IGP Arriving at the Takoradi Port
The Inspector-General of Police (IGP), Mohammed Ahmed Alhassan has assured personnel of the Marine Unit of the Ghana Police Service that they would be equipped to effectively discharge their duties.
The Marine Police Unit, formerly called the Water Police, which was disbanded in 1942 under the Colonial administration, was re-launched about three years ago.
The Marine Police Unit began work in the second quarter of 2011 in line with the Security Master Plan for the Oil and Gas in Ghana.
The unit is mandated to perform the traditional role of enforcing law and order, as well as protecting the oil and gas industry inshore and offshore.
Mr Mohammed Ahmed Alhassan disclosed this last Wednesday during a visit to the Marine and Railway Ports Police Unit at the Takoradi Port.
The visit was used to applaud personnel of the unit for their tenacity and hard work despite the logistical constraints.
The IGP said oil exploration had its associated security implications on the country, hence the re-activation of the Police Marine Unit to beef up maritime security.
He called on the Marine Police Unit to collaborate effectively with the Ghana Navy in their surveillance duties to protect Ghana’s waters.
‘We need to collaborate with the Ghana Navy and the Ministry of Fisheries so that we can pool our resources together and come out with holistic approach to combat maritime crime and protect the country’s oil and gas installations,’ he added.
Chief Supt.
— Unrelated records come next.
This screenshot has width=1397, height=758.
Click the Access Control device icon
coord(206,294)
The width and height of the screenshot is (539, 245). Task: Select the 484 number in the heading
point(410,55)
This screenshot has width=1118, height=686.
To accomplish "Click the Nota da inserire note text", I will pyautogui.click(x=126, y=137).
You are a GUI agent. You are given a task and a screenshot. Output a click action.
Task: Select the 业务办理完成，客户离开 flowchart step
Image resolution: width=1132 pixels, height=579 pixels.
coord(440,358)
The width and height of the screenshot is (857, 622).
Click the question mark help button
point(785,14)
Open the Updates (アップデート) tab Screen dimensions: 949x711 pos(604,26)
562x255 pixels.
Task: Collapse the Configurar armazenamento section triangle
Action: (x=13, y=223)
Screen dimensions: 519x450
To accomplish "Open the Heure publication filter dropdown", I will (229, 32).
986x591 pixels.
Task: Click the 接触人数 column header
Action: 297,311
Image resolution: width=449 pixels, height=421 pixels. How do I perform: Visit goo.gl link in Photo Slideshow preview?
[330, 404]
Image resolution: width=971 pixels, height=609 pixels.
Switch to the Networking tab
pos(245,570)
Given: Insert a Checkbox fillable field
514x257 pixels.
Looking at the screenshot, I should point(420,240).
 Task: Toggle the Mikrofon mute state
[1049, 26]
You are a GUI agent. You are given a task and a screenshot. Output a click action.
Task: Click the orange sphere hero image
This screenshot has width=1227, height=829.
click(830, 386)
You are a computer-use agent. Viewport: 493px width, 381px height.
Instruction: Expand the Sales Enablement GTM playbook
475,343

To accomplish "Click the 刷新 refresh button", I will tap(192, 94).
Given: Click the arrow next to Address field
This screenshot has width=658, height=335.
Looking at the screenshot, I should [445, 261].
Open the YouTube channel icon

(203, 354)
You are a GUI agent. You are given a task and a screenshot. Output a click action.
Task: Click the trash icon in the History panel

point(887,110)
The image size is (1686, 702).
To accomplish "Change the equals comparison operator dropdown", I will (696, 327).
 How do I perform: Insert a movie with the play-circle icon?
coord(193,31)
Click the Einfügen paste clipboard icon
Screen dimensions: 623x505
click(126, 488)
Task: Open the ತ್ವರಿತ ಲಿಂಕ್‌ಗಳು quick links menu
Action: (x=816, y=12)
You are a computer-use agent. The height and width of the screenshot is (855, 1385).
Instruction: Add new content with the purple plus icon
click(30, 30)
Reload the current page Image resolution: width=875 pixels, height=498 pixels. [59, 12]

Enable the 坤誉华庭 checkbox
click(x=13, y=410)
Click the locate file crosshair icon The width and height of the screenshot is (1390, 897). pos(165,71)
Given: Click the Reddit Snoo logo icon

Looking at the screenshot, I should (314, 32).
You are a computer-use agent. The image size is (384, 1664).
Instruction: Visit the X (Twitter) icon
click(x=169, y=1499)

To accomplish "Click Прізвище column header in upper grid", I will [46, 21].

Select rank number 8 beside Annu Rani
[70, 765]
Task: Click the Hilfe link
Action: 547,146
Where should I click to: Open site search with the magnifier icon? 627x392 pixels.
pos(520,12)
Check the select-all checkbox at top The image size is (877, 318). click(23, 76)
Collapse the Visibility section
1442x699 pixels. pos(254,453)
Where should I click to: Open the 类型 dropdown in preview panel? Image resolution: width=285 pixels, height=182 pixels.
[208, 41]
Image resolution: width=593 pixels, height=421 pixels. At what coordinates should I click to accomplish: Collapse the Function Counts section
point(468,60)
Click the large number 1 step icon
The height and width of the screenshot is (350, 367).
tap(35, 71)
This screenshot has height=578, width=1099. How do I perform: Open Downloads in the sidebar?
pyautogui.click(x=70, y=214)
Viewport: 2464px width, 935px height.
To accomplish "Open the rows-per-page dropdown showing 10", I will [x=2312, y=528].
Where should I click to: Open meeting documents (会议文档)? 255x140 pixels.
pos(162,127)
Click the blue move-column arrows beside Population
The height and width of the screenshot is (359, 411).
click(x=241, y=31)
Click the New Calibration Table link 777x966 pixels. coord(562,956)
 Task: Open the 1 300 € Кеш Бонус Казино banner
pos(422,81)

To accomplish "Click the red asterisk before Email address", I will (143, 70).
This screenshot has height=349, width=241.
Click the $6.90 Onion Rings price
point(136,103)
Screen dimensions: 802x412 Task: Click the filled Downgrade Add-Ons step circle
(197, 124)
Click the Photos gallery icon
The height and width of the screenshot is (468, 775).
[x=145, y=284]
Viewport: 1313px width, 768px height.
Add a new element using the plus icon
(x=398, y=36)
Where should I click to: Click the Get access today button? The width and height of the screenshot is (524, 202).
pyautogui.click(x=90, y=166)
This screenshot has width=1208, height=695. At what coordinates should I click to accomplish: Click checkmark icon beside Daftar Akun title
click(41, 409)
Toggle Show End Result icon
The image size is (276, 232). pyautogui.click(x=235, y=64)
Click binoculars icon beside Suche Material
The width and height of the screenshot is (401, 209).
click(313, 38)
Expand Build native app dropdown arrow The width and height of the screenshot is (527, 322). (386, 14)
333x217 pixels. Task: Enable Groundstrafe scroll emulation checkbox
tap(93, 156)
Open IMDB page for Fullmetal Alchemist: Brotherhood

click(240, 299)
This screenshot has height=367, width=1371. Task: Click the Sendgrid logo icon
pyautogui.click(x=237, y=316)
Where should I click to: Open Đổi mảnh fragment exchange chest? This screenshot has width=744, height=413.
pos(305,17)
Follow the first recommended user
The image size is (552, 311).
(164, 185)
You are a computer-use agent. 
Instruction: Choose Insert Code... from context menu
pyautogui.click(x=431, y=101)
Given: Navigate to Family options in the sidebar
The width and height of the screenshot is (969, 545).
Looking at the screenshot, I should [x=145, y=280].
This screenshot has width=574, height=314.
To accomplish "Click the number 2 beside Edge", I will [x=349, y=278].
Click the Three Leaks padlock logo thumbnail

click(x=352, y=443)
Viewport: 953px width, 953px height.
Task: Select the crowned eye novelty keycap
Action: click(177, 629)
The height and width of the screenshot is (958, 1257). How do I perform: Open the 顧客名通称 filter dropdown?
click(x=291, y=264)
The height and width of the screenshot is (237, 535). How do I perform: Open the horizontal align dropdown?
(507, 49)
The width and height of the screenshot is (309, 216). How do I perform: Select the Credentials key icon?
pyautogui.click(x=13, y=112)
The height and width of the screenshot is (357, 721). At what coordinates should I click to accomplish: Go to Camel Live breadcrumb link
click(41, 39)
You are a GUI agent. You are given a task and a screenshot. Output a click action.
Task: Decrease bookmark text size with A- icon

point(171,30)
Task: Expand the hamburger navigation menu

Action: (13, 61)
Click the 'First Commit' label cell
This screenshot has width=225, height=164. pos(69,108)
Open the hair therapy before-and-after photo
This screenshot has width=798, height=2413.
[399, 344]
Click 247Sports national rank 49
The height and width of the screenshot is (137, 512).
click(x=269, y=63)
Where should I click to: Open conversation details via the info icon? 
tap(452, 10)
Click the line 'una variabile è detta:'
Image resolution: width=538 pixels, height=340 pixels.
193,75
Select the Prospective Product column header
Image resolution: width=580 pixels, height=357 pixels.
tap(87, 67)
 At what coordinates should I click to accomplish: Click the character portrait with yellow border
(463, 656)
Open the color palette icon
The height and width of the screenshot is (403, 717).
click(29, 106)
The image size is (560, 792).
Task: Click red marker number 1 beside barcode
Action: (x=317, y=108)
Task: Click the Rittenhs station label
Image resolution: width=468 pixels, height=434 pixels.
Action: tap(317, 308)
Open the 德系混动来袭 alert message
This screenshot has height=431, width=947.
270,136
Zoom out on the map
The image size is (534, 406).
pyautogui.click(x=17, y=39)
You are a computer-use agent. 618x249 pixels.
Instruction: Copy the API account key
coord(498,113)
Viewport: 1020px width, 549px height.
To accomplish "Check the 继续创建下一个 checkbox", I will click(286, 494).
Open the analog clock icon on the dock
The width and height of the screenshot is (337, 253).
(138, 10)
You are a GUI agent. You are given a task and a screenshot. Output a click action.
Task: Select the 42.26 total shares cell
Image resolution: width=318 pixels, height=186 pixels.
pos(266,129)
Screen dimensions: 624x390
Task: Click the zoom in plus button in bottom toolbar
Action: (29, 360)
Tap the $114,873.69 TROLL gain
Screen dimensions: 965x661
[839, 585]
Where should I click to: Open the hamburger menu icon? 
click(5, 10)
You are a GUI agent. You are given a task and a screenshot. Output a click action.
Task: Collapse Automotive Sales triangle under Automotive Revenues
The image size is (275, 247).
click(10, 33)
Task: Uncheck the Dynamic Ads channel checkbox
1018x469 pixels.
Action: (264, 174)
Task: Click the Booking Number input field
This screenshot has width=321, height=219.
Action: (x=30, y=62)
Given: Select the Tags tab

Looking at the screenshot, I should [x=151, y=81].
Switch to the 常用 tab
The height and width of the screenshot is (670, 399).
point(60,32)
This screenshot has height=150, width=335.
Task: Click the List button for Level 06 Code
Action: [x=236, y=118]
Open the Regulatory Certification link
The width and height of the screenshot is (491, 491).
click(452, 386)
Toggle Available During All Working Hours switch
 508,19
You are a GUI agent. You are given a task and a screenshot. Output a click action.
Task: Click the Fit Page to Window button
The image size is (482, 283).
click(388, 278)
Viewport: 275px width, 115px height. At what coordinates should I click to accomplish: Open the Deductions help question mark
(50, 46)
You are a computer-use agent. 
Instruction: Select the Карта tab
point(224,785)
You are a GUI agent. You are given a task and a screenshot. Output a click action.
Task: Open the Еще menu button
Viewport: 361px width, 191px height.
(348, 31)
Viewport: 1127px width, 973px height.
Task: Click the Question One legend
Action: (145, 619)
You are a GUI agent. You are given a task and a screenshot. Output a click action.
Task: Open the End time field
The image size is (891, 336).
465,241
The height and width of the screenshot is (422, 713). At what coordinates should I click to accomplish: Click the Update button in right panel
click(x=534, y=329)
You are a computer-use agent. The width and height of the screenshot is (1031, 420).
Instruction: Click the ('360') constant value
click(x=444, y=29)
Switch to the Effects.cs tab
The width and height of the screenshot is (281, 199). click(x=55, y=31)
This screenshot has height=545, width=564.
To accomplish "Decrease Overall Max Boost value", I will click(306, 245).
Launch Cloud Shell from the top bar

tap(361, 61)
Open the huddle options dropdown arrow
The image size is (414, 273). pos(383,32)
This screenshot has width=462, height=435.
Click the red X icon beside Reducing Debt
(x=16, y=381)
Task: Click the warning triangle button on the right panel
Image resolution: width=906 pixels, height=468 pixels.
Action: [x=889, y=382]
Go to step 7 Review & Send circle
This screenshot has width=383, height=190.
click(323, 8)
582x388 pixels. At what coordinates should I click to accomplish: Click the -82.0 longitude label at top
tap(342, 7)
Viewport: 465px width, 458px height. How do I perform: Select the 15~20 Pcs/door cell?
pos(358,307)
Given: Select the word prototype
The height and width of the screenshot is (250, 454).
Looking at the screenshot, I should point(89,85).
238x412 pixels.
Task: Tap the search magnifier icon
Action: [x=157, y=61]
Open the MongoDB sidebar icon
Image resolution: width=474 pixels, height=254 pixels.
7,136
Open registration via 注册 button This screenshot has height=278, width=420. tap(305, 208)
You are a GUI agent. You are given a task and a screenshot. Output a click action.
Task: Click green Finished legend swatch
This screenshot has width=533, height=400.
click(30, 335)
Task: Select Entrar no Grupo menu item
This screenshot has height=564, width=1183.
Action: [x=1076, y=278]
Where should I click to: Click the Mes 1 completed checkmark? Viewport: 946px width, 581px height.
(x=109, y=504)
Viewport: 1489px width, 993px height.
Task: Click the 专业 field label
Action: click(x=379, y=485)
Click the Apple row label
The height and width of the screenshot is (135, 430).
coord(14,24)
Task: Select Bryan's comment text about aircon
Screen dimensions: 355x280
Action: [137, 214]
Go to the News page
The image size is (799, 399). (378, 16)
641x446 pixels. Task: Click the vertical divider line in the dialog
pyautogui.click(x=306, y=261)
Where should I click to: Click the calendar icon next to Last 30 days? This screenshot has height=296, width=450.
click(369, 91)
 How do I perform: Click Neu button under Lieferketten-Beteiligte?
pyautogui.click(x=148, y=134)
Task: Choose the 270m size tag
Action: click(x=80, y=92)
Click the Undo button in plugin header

Samuel Owsusu Berko, Director of Marine Police Unit at the Takoradi Port, noted that the boats being used by his men were nine meters long and could only go 6.2 nautical miles.
‘So we are constrained when the crime committed goes beyond the 6.2 nautical miles,’ he added.
Accompanying the IGP were David Asante-Apeatu, Director-General of Research and Planning and ICT and Head of Public Affairs of the Ghana Police Service Deputy Superintendent of Police (DSP) Cephas Arthur.
Personnel of the unit recently arrested some fishermen, who allegedly bought fish from foreign vessels on the high seas with the view to selling them onshore.
According to personnel of the unit, the practice of buying fish on the high seas depletes the country’s fish stock and must not be allowed to flourish.